Below are the records; copy out every line that holds the word "computer".

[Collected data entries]
»»
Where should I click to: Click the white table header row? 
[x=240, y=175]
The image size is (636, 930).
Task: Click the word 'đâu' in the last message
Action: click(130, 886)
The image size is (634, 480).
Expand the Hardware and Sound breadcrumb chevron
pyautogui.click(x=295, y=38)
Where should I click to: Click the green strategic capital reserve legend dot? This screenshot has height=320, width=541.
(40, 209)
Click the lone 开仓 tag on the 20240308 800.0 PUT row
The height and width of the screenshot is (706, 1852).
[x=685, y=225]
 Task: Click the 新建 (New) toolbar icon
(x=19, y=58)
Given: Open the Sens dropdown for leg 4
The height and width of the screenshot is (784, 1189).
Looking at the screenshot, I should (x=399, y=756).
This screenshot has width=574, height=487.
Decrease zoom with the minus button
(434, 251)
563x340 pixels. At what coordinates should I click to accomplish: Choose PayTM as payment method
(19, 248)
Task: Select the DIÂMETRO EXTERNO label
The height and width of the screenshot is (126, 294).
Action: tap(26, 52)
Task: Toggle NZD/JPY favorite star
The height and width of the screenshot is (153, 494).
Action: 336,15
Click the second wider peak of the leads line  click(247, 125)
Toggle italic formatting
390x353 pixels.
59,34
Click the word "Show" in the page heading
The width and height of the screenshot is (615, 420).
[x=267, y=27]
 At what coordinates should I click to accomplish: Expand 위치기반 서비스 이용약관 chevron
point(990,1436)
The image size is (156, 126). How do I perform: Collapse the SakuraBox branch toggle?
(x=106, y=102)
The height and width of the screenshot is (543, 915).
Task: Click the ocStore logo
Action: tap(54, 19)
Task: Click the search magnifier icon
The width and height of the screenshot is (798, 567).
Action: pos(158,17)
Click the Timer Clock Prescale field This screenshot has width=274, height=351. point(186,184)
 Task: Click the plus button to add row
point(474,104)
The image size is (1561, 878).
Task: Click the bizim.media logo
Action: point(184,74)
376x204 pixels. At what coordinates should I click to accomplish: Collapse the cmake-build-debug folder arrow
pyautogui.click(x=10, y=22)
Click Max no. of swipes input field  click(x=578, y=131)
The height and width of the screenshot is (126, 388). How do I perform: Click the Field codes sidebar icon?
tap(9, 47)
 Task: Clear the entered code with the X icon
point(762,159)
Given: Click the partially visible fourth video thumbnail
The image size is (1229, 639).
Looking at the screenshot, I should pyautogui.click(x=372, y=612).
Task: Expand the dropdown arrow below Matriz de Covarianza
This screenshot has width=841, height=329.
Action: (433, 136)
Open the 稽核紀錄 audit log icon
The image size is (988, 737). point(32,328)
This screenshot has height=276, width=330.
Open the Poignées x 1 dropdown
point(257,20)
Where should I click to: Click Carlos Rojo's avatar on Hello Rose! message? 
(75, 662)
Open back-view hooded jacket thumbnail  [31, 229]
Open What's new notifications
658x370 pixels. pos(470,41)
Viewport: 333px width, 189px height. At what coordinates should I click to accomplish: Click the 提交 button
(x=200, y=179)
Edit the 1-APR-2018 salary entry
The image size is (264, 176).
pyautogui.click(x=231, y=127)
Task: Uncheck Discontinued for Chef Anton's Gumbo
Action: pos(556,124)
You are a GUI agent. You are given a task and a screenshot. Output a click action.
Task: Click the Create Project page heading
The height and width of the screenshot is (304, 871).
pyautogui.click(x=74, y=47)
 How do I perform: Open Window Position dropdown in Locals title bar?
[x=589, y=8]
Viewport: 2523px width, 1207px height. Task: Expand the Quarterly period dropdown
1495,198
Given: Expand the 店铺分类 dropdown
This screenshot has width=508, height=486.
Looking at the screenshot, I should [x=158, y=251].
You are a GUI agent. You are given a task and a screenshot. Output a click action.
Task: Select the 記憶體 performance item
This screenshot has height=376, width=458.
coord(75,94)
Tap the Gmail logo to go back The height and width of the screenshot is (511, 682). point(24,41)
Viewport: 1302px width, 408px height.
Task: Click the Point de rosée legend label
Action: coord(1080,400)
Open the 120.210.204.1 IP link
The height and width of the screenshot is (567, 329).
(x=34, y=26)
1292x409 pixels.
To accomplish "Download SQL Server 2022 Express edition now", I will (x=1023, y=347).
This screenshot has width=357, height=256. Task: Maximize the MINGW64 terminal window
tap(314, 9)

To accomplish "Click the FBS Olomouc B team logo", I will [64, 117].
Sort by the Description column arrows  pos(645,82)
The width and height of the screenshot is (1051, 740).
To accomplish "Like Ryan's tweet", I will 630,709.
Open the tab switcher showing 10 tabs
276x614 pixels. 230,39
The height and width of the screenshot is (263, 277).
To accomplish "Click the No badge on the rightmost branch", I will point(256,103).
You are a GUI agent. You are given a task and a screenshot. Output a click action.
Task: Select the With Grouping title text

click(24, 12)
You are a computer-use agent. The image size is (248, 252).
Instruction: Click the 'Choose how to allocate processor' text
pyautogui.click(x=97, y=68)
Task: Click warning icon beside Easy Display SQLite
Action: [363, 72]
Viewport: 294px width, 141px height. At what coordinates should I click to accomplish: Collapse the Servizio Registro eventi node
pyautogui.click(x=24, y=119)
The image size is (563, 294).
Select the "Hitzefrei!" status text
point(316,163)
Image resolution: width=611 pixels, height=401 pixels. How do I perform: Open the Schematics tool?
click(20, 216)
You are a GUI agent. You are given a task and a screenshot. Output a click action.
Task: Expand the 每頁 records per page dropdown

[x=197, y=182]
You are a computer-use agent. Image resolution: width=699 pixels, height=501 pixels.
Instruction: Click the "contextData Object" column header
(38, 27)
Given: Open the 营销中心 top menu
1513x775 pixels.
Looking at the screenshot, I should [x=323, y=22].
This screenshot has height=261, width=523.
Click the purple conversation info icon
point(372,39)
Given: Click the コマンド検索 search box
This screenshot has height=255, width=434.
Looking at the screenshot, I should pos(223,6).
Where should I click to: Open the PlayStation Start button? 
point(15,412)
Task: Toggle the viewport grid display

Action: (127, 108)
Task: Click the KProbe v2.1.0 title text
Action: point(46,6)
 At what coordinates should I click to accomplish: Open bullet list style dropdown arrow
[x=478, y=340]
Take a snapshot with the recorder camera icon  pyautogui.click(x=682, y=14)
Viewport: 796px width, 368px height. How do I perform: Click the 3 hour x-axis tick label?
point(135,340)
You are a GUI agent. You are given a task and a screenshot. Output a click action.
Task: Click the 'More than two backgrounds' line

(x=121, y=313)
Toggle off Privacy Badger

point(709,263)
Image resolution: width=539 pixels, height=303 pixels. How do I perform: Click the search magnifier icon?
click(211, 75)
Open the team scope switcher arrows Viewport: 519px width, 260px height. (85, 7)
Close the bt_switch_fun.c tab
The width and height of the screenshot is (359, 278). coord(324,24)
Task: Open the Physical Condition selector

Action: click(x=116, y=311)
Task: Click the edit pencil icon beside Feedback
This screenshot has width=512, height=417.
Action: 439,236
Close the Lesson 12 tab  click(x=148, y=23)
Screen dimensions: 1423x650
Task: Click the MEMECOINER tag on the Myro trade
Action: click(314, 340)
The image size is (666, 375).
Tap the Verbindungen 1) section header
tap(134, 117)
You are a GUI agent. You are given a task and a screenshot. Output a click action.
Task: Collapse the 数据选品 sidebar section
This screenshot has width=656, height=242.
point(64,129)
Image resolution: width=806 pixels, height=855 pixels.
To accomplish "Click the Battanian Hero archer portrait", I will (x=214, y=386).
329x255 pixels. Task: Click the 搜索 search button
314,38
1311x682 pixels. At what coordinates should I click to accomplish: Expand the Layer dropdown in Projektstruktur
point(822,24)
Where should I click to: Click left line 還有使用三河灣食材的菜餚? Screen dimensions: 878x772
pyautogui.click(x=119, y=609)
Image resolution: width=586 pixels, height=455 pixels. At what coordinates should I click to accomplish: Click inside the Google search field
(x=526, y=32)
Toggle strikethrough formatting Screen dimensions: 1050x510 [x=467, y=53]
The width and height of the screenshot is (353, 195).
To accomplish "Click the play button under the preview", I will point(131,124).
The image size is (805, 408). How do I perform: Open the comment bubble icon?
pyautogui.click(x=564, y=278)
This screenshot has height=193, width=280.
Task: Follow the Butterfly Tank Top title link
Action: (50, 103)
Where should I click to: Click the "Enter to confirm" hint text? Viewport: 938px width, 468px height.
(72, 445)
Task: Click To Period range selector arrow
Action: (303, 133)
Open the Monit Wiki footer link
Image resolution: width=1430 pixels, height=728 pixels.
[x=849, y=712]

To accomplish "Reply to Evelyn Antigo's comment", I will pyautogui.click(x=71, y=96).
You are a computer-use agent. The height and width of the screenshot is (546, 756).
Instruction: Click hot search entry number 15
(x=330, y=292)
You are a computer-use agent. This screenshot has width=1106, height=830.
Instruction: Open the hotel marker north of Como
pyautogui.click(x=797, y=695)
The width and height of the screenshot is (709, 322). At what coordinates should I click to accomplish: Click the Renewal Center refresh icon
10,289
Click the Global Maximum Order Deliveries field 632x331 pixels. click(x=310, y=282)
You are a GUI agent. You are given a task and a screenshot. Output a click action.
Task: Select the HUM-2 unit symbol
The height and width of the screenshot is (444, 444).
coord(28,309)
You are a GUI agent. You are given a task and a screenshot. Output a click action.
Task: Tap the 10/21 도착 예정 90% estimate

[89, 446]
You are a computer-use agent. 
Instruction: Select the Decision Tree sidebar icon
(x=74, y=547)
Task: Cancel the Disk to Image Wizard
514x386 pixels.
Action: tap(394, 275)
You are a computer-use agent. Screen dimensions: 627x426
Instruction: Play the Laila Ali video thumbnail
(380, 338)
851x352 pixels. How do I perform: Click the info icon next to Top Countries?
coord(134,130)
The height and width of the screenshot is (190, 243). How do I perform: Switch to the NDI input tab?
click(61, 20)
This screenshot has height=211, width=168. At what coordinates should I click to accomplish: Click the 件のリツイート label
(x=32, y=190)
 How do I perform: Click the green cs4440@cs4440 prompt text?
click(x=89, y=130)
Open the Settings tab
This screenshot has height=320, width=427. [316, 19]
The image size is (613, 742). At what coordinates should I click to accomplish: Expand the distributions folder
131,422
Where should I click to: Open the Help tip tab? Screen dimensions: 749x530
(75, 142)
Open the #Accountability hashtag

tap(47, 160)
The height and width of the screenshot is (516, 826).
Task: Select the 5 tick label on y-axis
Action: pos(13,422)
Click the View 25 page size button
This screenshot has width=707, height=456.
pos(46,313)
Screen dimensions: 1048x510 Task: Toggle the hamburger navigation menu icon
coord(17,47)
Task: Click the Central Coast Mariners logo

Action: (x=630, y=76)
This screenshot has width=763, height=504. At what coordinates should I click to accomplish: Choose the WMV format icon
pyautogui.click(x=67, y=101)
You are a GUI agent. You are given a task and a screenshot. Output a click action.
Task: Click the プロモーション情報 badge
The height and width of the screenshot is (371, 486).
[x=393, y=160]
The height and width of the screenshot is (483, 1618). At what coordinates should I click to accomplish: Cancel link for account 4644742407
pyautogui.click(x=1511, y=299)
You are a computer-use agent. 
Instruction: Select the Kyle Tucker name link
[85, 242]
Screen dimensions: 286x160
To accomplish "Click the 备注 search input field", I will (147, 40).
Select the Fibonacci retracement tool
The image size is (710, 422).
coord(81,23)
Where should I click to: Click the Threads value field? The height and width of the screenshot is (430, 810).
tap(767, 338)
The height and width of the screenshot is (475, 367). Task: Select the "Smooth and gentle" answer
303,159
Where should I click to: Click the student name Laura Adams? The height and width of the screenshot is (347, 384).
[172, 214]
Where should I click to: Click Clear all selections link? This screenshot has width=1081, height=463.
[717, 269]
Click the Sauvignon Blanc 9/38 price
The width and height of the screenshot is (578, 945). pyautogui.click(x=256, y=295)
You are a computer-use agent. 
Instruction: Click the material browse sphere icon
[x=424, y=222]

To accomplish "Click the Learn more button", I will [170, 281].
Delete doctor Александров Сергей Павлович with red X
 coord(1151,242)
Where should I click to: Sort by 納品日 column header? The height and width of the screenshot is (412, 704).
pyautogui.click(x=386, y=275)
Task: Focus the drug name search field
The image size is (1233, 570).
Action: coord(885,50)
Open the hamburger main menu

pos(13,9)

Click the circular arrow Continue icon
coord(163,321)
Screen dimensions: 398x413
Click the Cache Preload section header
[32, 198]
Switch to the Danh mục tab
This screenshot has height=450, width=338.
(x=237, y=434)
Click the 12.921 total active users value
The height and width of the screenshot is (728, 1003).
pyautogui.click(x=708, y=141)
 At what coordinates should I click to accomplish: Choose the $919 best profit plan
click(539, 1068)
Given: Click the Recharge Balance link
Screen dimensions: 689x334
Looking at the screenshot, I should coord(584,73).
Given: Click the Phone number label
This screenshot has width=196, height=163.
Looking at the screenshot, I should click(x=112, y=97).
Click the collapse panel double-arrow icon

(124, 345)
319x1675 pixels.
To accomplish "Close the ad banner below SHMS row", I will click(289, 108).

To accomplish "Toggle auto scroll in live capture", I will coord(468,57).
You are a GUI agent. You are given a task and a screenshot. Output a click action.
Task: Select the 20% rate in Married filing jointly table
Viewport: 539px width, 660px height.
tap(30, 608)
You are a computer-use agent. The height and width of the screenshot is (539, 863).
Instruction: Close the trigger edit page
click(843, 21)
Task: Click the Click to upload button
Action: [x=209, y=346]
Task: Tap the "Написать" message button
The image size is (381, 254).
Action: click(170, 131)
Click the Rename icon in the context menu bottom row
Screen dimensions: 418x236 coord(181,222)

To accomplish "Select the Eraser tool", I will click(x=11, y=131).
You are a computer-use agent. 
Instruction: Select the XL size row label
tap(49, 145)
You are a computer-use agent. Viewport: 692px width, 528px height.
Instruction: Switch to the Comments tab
««
**Output:**
You are a computer-use agent. The image size is (248, 252).
You are a computer-use agent. Image resolution: width=699 pixels, height=501 pixels.
You are a computer-use agent. The height and width of the screenshot is (546, 756).
You are a computer-use agent. This screenshot has width=1106, height=830.
You are a computer-use agent. 
You are a computer-use agent. Screen dimensions: 627x426
You are a computer-use agent. 
You are a computer-use agent. 
You are a computer-use agent. The height and width of the screenshot is (539, 863).
You are a computer-use agent. 
You are a computer-use agent. Viewport: 692px width, 528px height.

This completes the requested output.